先生が交渉の意を伝えると、とんとん拍子に話は進み、あっという間にジャックロットの王城へとご招待された。賢者の影響力もやばい。
急遽設けられた会談の席。
一通りの自己紹介が済んだところで、ジャックロット側の老宰相が口を開いた。
「……ところで、賢者殿。先ほど魔族の神との紹介があった彼ですが、人族にしか見えないのは?」
「あーっと、それは……」
口ごもる先生。顔だけこっち向けて、声を出さずに何か言っている。読唇術とか無理なんすけど、俺。それでもやらなきゃいけない時があるとばかりに俺の脳みそは頑張った。その結果読み取れたのは――
『なんとか邪神らしく頑張って!』
――えええええ!? 初っ端からアドリブ要求とかハードル高すぎやしませんか先生ぇぇ!! そもそも邪神っぽいところってどうやって見せりゃいいんだよ!!

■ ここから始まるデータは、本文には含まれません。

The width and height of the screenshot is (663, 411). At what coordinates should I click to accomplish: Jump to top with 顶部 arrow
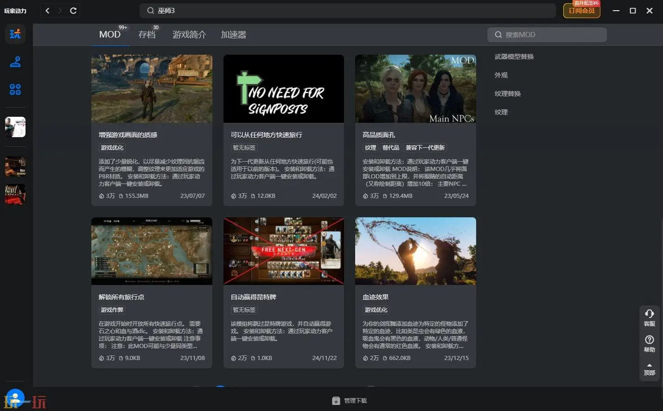click(649, 369)
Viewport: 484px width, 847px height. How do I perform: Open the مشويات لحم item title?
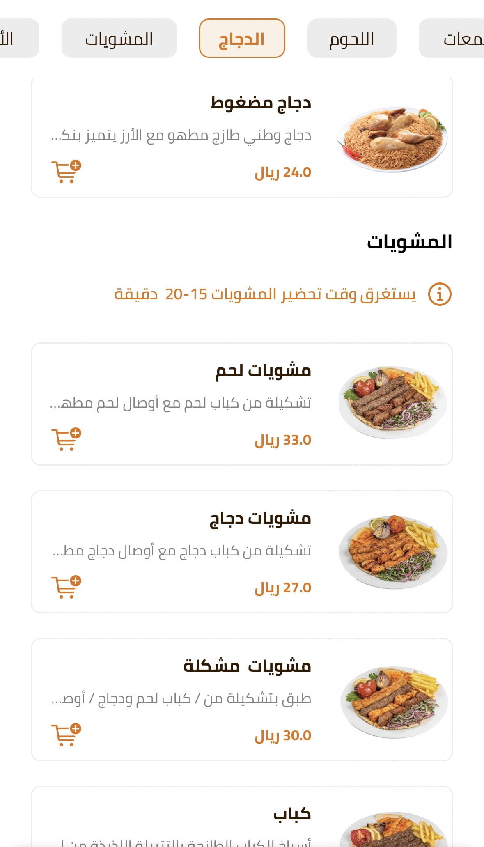(x=263, y=371)
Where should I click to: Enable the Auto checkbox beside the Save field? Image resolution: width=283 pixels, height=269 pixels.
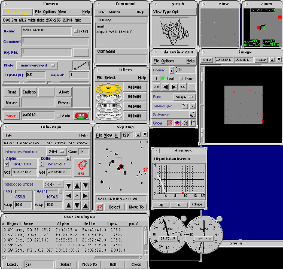(x=59, y=116)
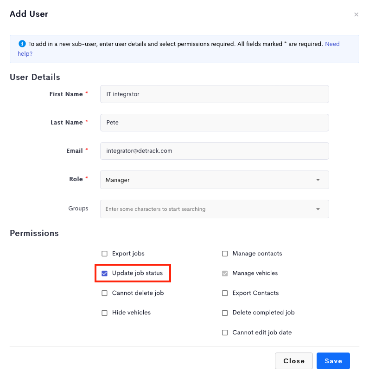Tick the Cannot edit job date checkbox
This screenshot has width=369, height=379.
pos(225,333)
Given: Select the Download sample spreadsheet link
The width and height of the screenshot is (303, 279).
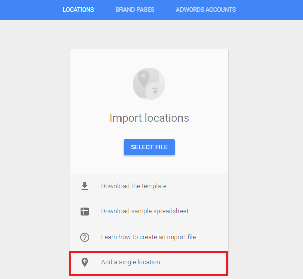Looking at the screenshot, I should [144, 211].
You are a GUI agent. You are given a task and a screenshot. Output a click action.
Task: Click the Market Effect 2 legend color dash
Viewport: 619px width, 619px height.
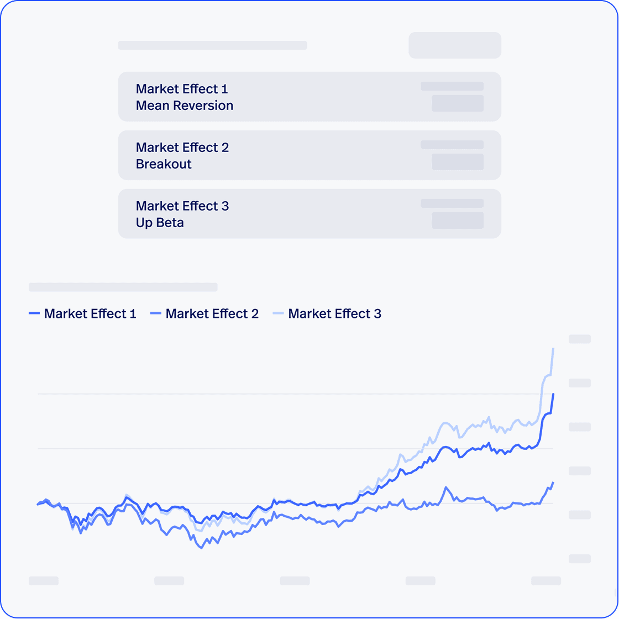tap(156, 314)
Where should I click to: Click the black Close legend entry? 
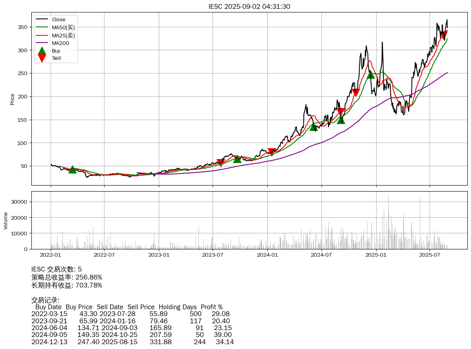point(59,20)
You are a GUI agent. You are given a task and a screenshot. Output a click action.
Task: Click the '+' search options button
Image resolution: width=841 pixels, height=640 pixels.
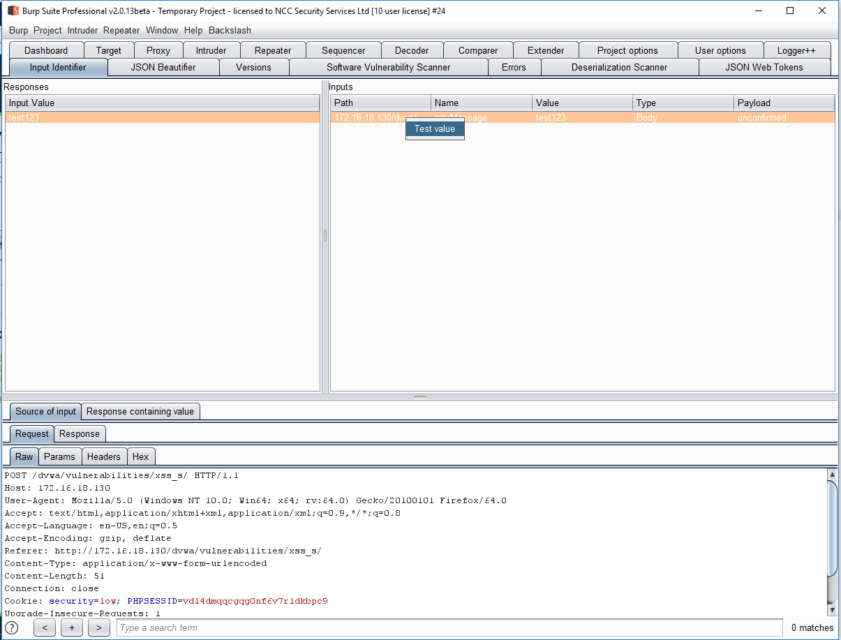click(71, 627)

ここで森羅さんをデカくするのは果てしなくヤバイ気がするし……
「人族ではあるものの彼が魔族の神である事は、魔王自身が認めているところですわ。魔族の最高位たる神自身がこの席にいる、その意味がわからないほど耄碌してはいらっしゃいませんよね? 宰相殿」
俺が迷っている間にシータが助け舟を出してくれた。おおー、なんかいつも頼もしいシータがより頼もしく見える!
ふと周りを見渡してみると、先生が安堵のため息をついていたり、交渉団の魔族の皆さんが地味にこめかみに青筋立てつつ臨戦態勢をとっていたりしたので、彼女の助力はギリギリセーフだった様だ。あっぶねぇ!